Die NMS: Dringend nötige Gegenwehr
Von Manfred Wimmer
Es ist unseriös, den Neuen Mittelschulen „fulminantes Scheitern“ rückzumelden.
über die Qualität der Neuen Mittelschule
Was kann man gegen Rufmord tun? Eigentlich gar nichts! Was zurzeit in veröffentlichter Meinung und den dazugehörigen Kommentaren mit den Neuen Mittelschulen passiert, ist glatter Rufmord. Die meisten Schulen haben mit ihrer Arbeit gerade erst begonnen oder starten sie im nächsten Schuljahr, aber das Scheitern wird ihnen bereits von allen Seiten attestiert. Den Vogel dabei schießt wieder einmal ein AHS-Gewerkschafter (in unverbrüchlicher Solidarität mit seinen Pflichtschulkolleginnen und -kollegen) in einem Zeitungskommentar (KURIER; 24. 2. 2014; Die NMS und das sinkende Schiff) ab. Die NMS sei „fulminant gescheitert“, verkündet er. Wie er zu dieser „Expertise“ kommt, schreibt er nicht.
Analyse
Offensichtlich, so kann man vermuten, liegt es an dem vom Bildungsforschungsinstitut (BIFIE) kürzlich veröffentlichten Bericht über die Schülerleistungen bei der Standardüberprüfung in der achten Schulstufe im Gegenstand Englisch. Es lohnt sich daher, sich mit diesem Bericht auseinanderzusetzen. Wenn man Schülerleistungen vergleichen will, muss man das natürlich im sozialen Kontext und in einem Schulsystem mit relativ stringenter Selektion nach der vierten Schulstufe auch unter Berücksichtigung der Schülerströme tun. Natürlich weiß das auch das BIFIE und bietet daher in seinem Bericht diese Vergleichbarkeit von Schulen an. Wenn man z. B. das Bundesland Niederösterreich bei dieser Bewertung herausgreift, findet man folgendes Ergebnis: Von den getesteten 48 Neuen Mittelschulen bringen 26 die von ihnen zu erwartenden Ergebnisse, 13 Schulstandorte (27 Prozent) liegen über den Erwartungen, neun Schulen (19 Prozent) liegen unter ihrem Erwartungsbereich.

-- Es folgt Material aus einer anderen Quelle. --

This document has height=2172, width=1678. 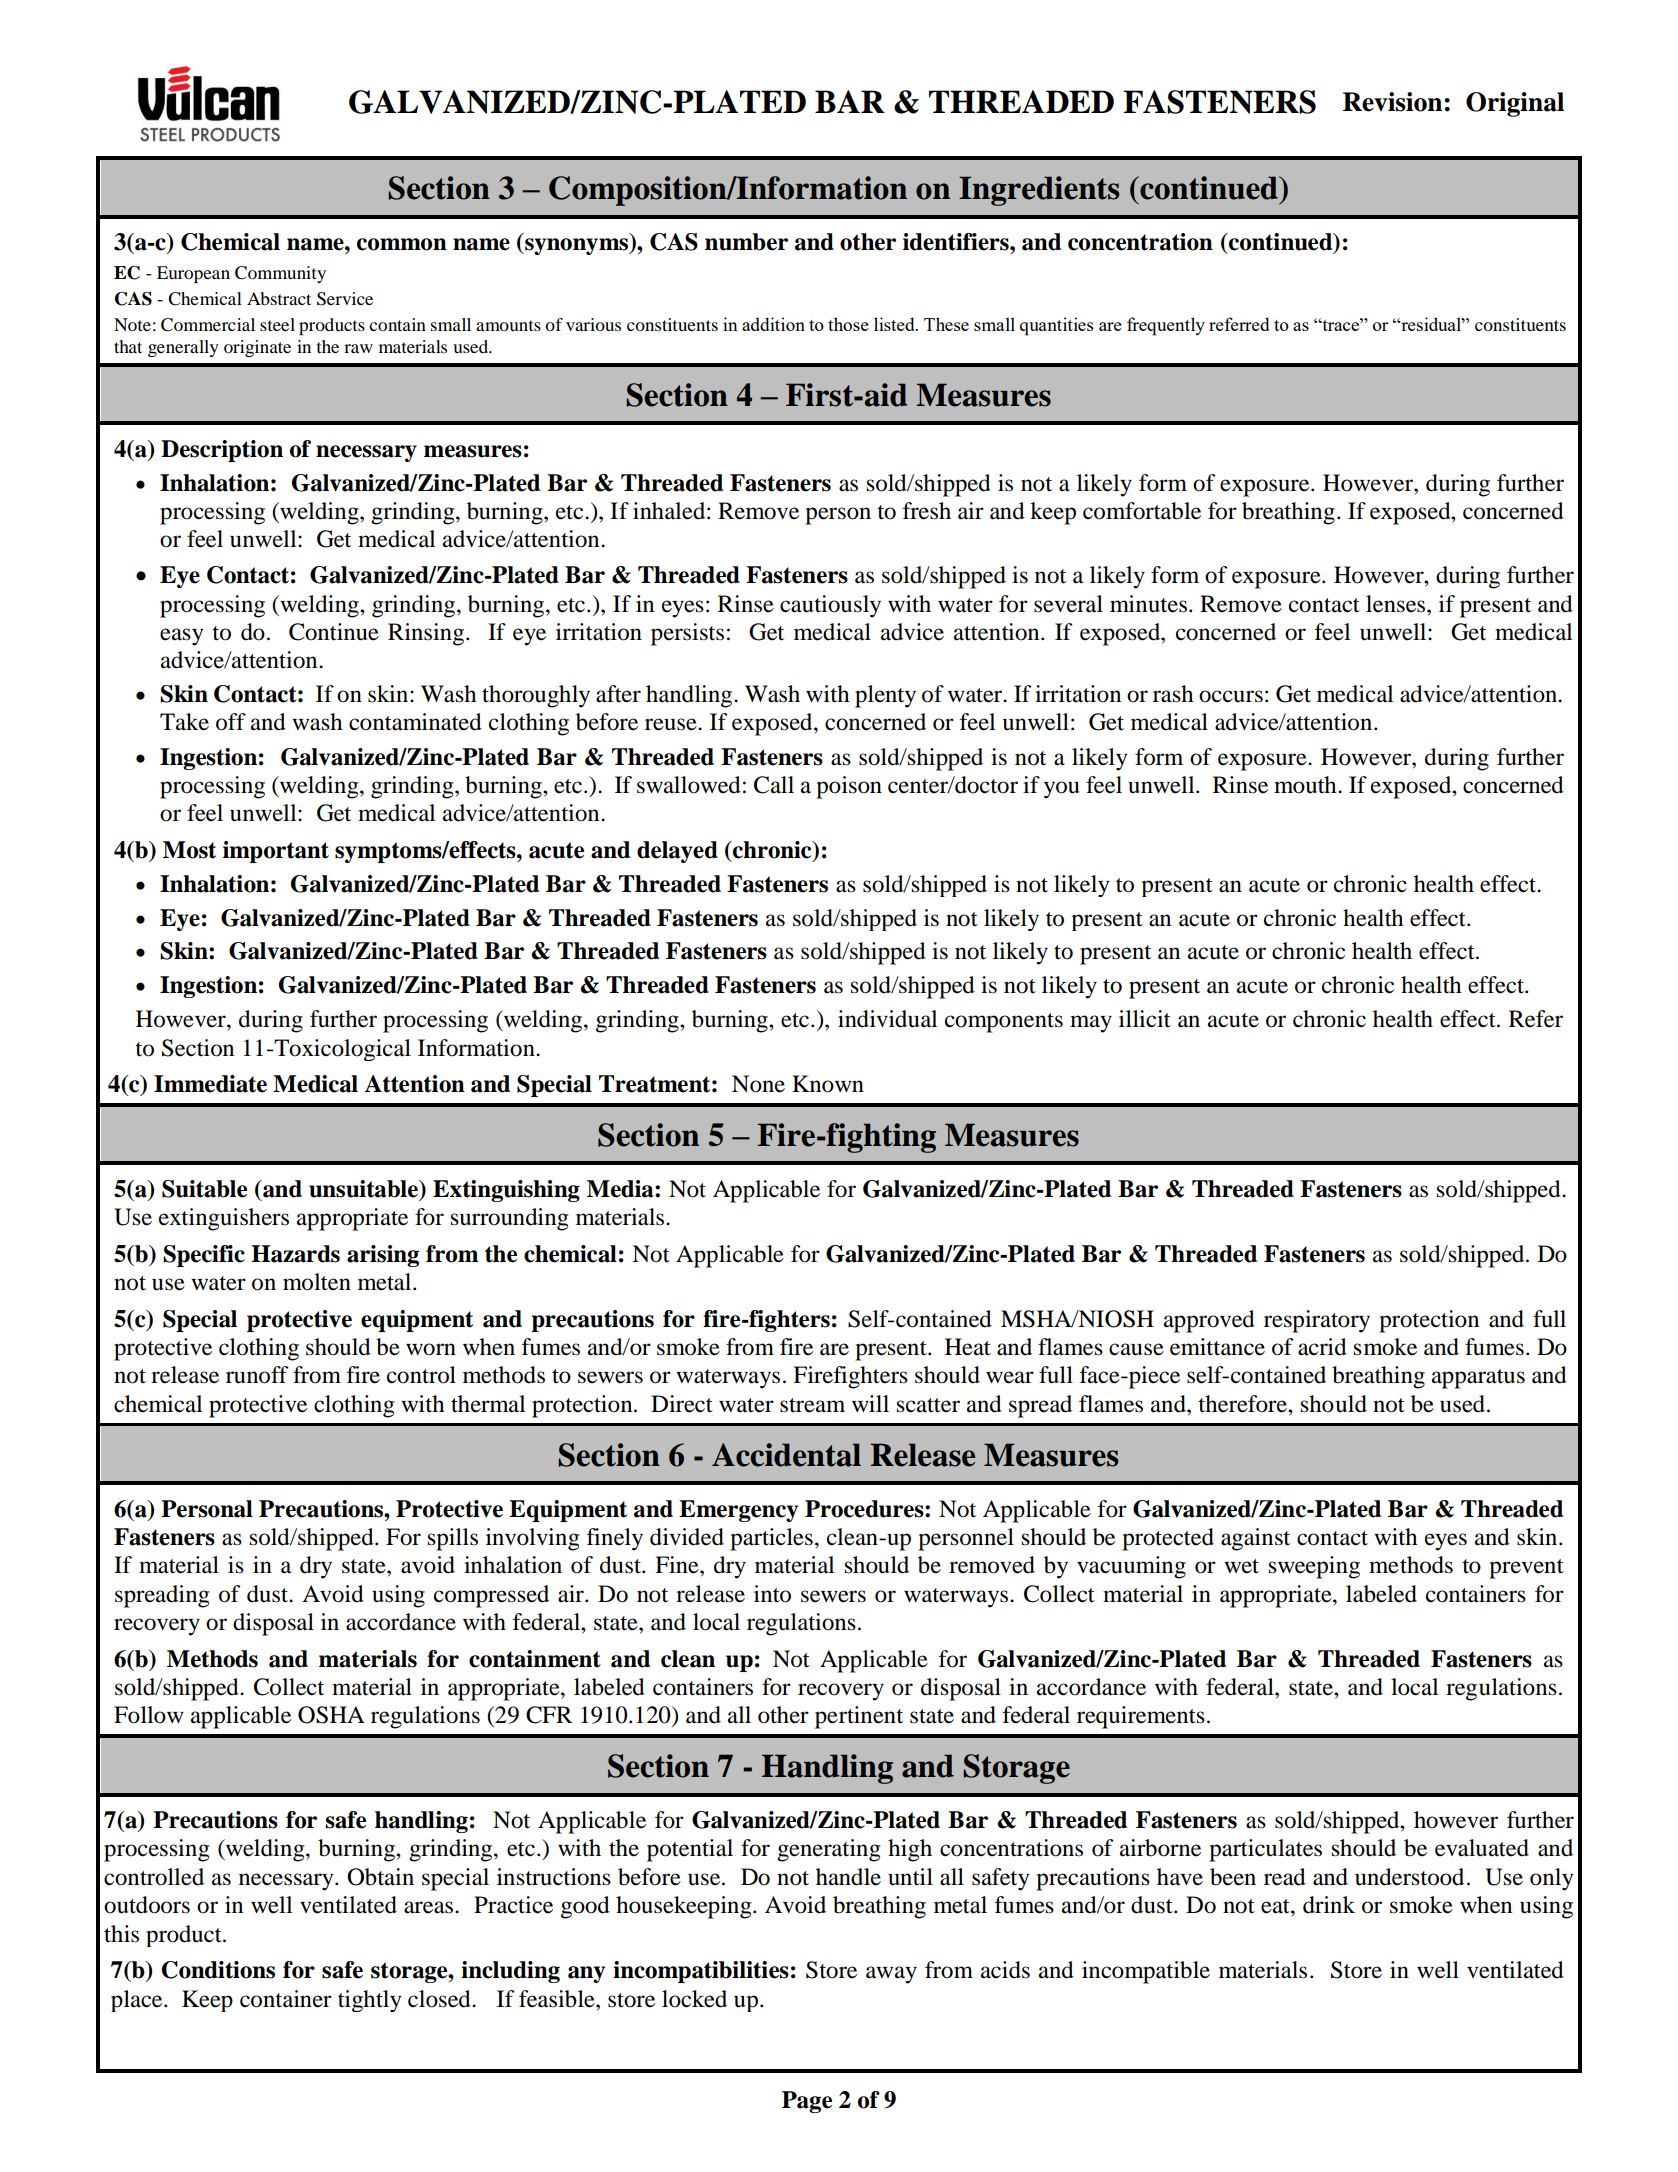 What do you see at coordinates (1314, 1567) in the document?
I see `sweeping` at bounding box center [1314, 1567].
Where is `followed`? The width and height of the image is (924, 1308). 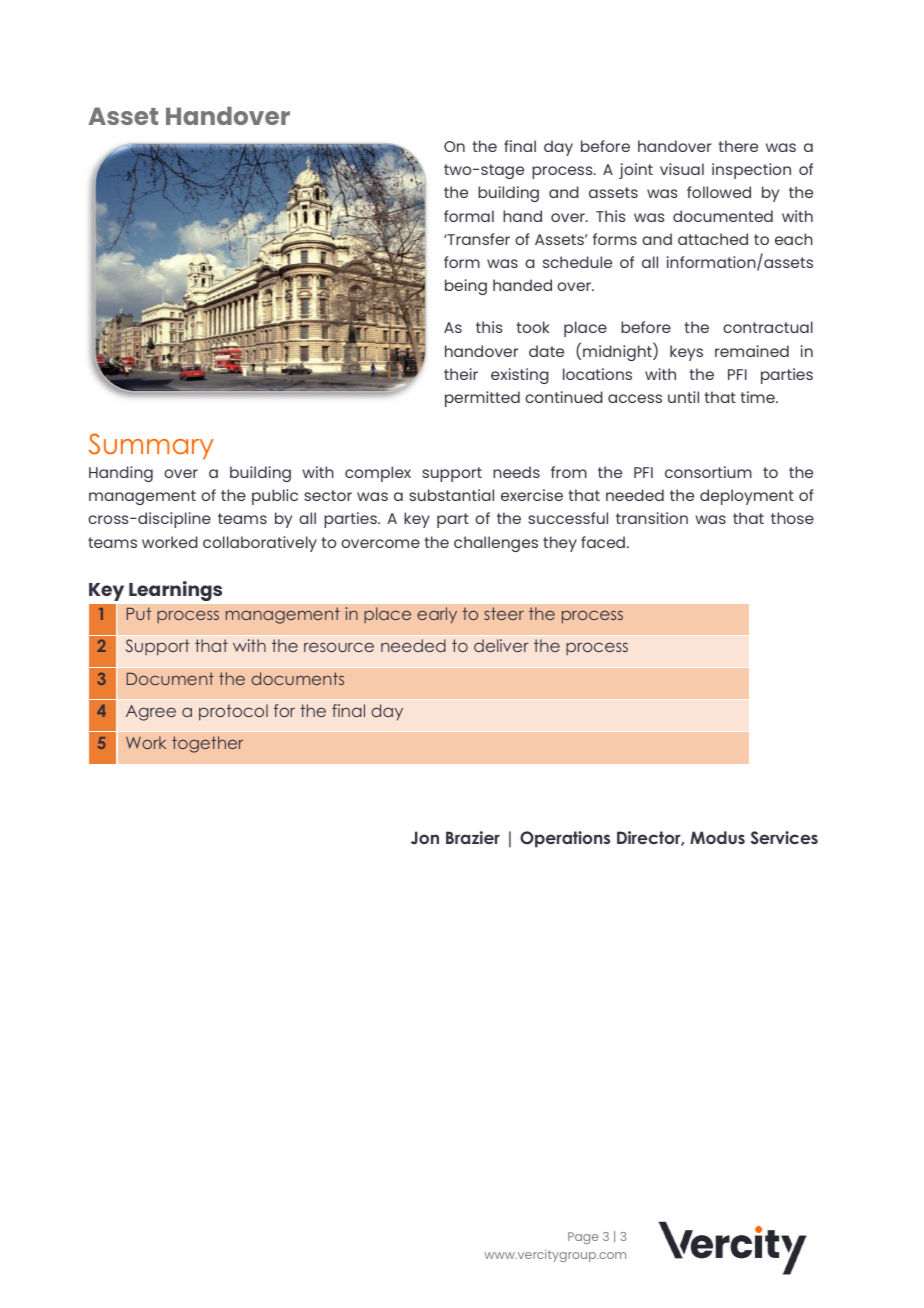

Es ist einfach unseriös, den 26 NMS-Standorten, welche die Erwartungen erfüllen, und den 13 Neuen Mittelschulen, die sie (teils beträchtlich!) überschreiten, „fulminantes Scheitern“ rückzumelden. Womit wir glücklich bei der Politik angelangt wären. Denn was auch klar ist: Vieles, was hier an Kritik vorgebracht wird, ist im höchsten Maße berechtigt: die überhastete Überführung der NMS ins Regelschulwesen, das dilettantisch konstruierte Partnerschulkonzept, die ungesicherte Ressourcensituation und vor allem der naive Glaube der Politik, mit diesem neuen Konstrukt, Schülerströme im Bereich der Schulen der 10- bis 14-Jährigen beeinflussen zu können! Aber andererseits: Das pädagogisch-didaktische Konzept der Mittelschulen ist tragfähig, wahrscheinlich für die weitere Entwicklung des österreichischen Schulwesens richtungsweisend. Und es erfordert großes, neues Engagement! Viele der Beteiligten bringen dieses Engagement im hohen Maße mit. Sie haben es nicht verdient, ständig in der veröffentlichten Meinung als „gescheitert“ hingestellt zu werden!